> [PASSAGE FOURNI]

Par Dirk Van Assche, traduit par Evelyne Ledoux-Beaugrand
20 février 2023 5 min. temps de lecture

Le match de la Coupe de France opposant la petite Union Sportive Pays de Cassel (USPC) au géant Paris Saint-Germain (PSG), sans doute la meilleure équipe d’Europe, s’est transformé en une célébration des Flamands de France. Quel sens faut-il lui donner?

Zéro-sept! Si tout fan de football a, en temps normal, profondément honte lorsque son équipe s’incline de la sorte, les supporteurs l’USPC ont célébré cette défaite à la manière d’une grande victoire. Le 23 janvier 2023, en 16e de finale de la Coupe de France de football, les amateurs de l’USPC se sont fait massacrer, en toute logique footballistique, par les millionnaires parisiens du PSG. Pourtant, ce match est à jamais inscrit comme un moment fort de l’histoire de cette équipe de province.

37 875 personnes étaient présentes au stade Bollaert-Delelelis de Lens. Peu de temps après que le match Cassel contre PSG a été annoncé, 20 000 billets s’étaient déjà envolés. Des dizaines de bus ont été mis en place pour convoyer les fans vers le stade, dont plusieurs ont été payés par la Communauté de communes de Flandre intérieure (CCFI). Les chemins de fer français ont en outre mis à disposition des supporteurs un train régional. Pour l’intercommunale, ce match était un moyen idéal de mettre en valeur cette région rurale partout à travers le pays. Il a permis de promouvoir la «marque» Flandre avec des moyens limités. C’est d’ailleurs l’un des objectifs de la CCFI qui a récemment lancé le label Je suis de Flandre, pour, par exemple, promouvoir les produits locaux.

La presse locale et des médias sociaux ont relayé les appels à porter les couleurs flamandes, le jaune et le noir. Un cri de guerre commun a retenti: Tous flamands. Partout dans les villages de la Flandre française rurale flottait le lion flamand et dans le stade même, des centaines de drapeaux flamands étaient visibles. Les médias, même du côté belge, ont suivi avec sympathie l’enthousiasme des amateurs de football.

> [LIGNES DE DONNÉES]
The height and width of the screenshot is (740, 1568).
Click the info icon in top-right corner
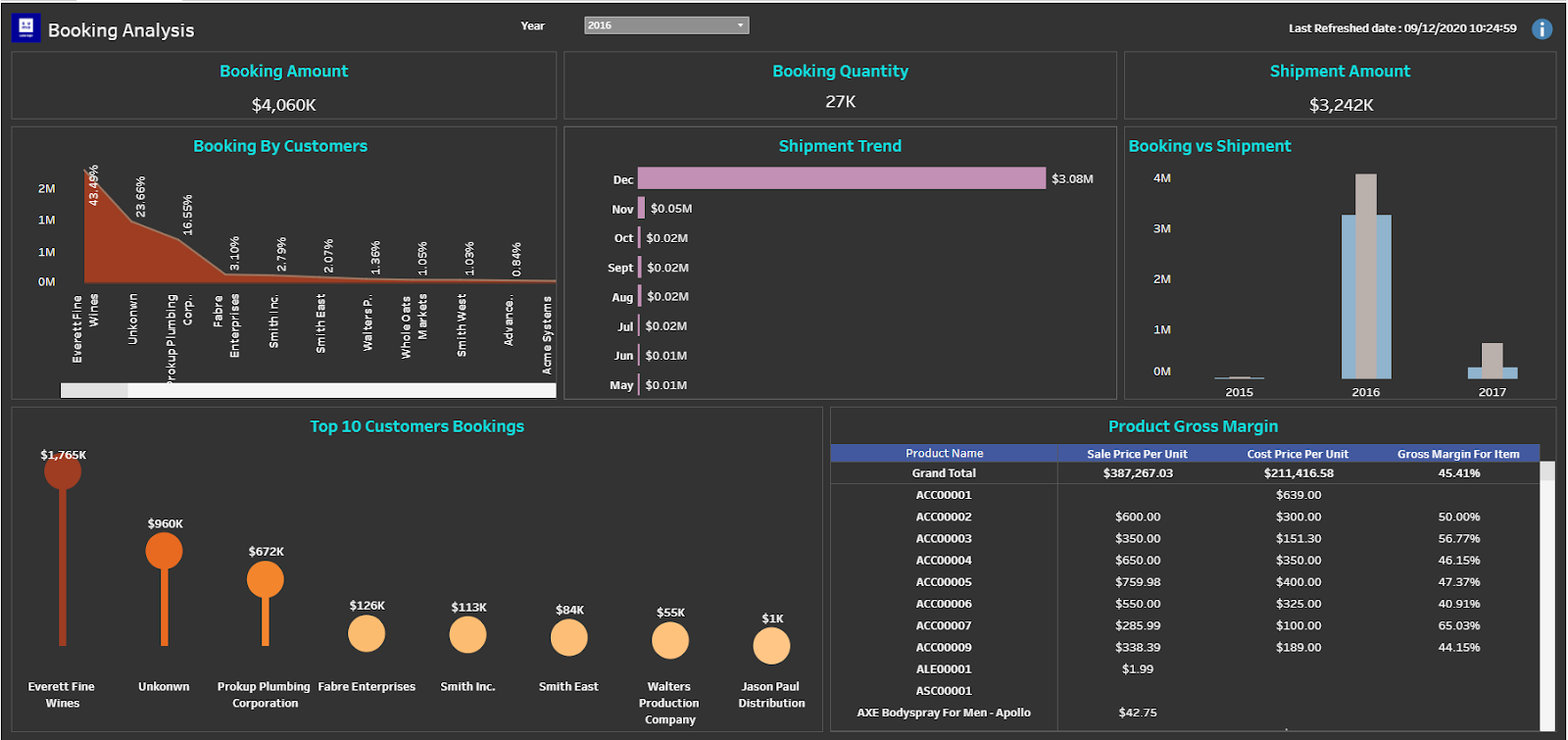coord(1542,29)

> [EXERCICE PROPOSÉ]
Recopiez mot pour mot l'intégralité de l'article sur le match Cassel contre PSG.

> [RÉPONSE PRODUITE]
Par Dirk Van Assche, traduit par Evelyne Ledoux-Beaugrand
20 février 2023 5 min. temps de lecture

Le match de la Coupe de France opposant la petite Union Sportive Pays de Cassel (USPC) au géant Paris Saint-Germain (PSG), sans doute la meilleure équipe d’Europe, s’est transformé en une célébration des Flamands de France. Quel sens faut-il lui donner?

Zéro-sept! Si tout fan de football a, en temps normal, profondément honte lorsque son équipe s’incline de la sorte, les supporteurs l’USPC ont célébré cette défaite à la manière d’une grande victoire. Le 23 janvier 2023, en 16e de finale de la Coupe de France de football, les amateurs de l’USPC se sont fait massacrer, en toute logique footballistique, par les millionnaires parisiens du PSG. Pourtant, ce match est à jamais inscrit comme un moment fort de l’histoire de cette équipe de province.

37 875 personnes étaient présentes au stade Bollaert-Delelelis de Lens. Peu de temps après que le match Cassel contre PSG a été annoncé, 20 000 billets s’étaient déjà envolés. Des dizaines de bus ont été mis en place pour convoyer les fans vers le stade, dont plusieurs ont été payés par la Communauté de communes de Flandre intérieure (CCFI). Les chemins de fer français ont en outre mis à disposition des supporteurs un train régional. Pour l’intercommunale, ce match était un moyen idéal de mettre en valeur cette région rurale partout à travers le pays. Il a permis de promouvoir la «marque» Flandre avec des moyens limités. C’est d’ailleurs l’un des objectifs de la CCFI qui a récemment lancé le label Je suis de Flandre, pour, par exemple, promouvoir les produits locaux.

La presse locale et des médias sociaux ont relayé les appels à porter les couleurs flamandes, le jaune et le noir. Un cri de guerre commun a retenti: Tous flamands. Partout dans les villages de la Flandre française rurale flottait le lion flamand et dans le stade même, des centaines de drapeaux flamands étaient visibles. Les médias, même du côté belge, ont suivi avec sympathie l’enthousiasme des amateurs de football.